# Source data
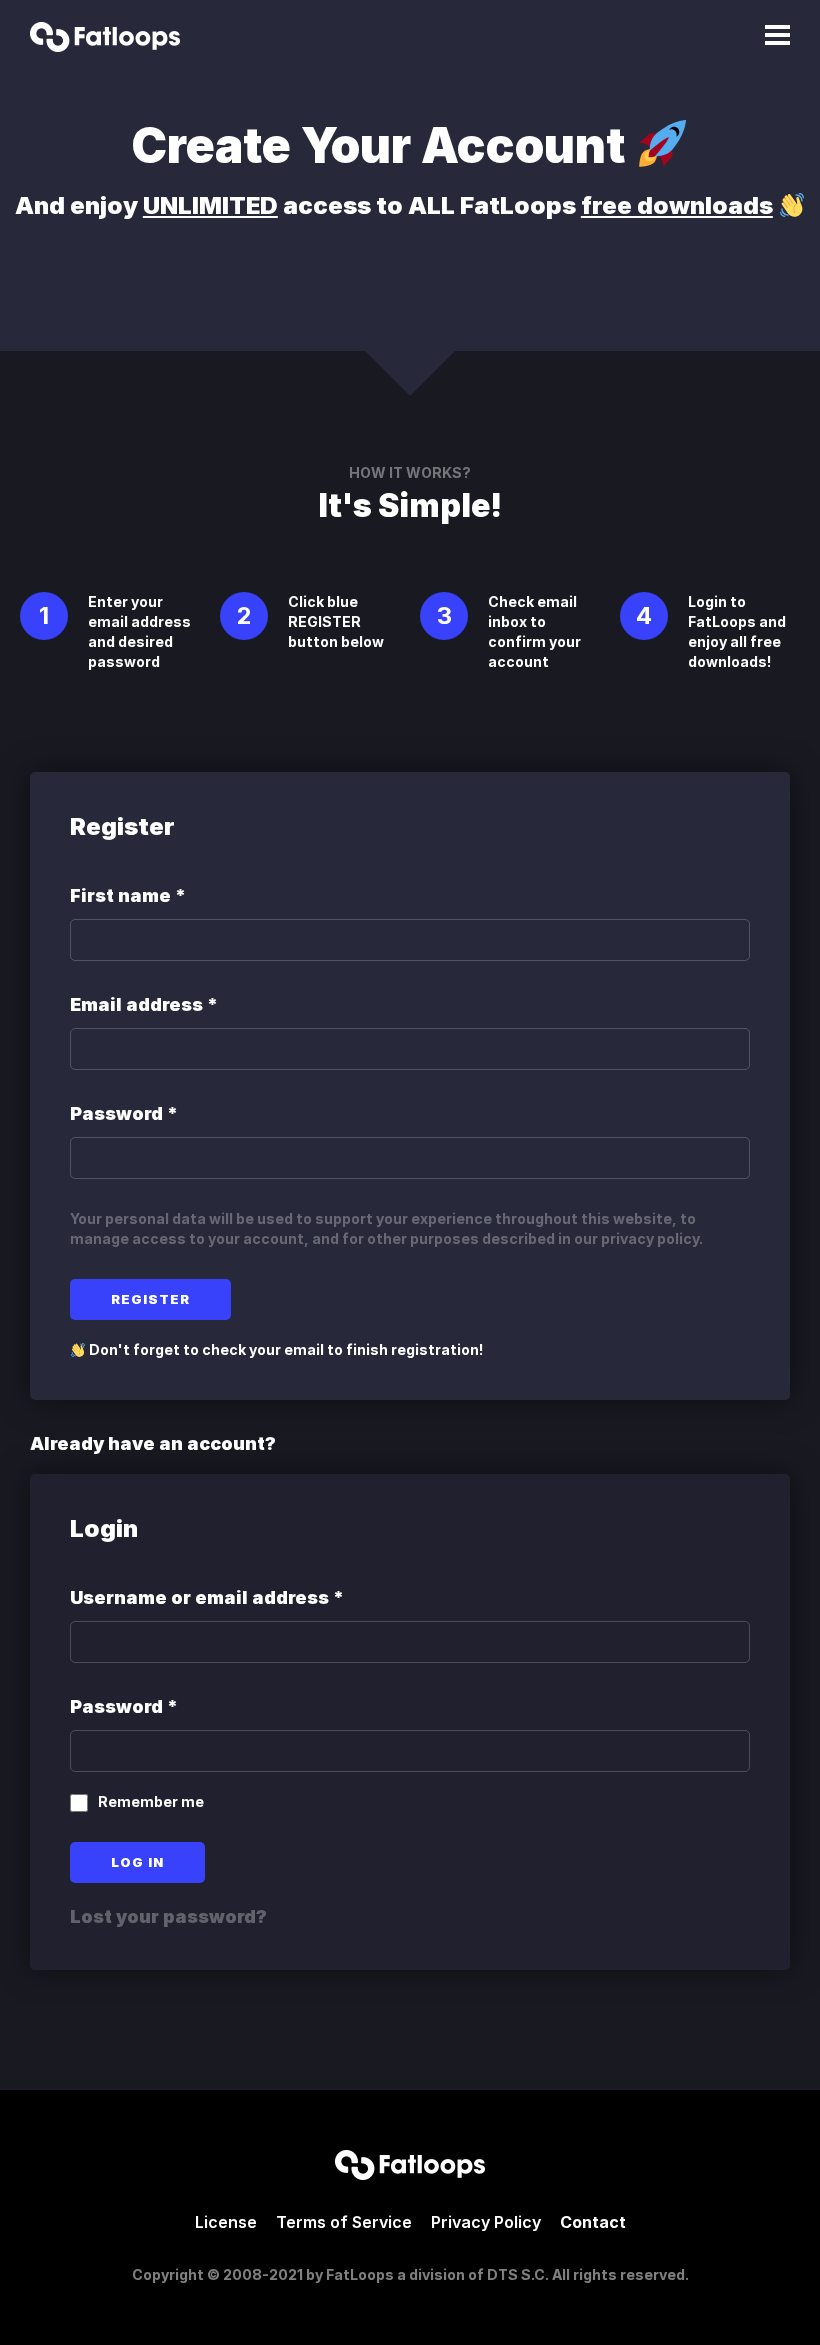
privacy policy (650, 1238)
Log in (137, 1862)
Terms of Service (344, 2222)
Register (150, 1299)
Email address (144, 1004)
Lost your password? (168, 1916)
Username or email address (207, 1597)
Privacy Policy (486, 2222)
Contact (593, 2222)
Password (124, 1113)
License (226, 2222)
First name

# Task prompt
Retype everything in the entries exactly except the pictures.

# Task output
privacy policy (650, 1238)
Log in (137, 1862)
Terms of Service (344, 2222)
Register (150, 1299)
Email address (144, 1004)
Lost your password? (168, 1916)
Username or email address (207, 1597)
Privacy Policy (486, 2222)
Contact (593, 2222)
Password (124, 1113)
License (226, 2222)
First name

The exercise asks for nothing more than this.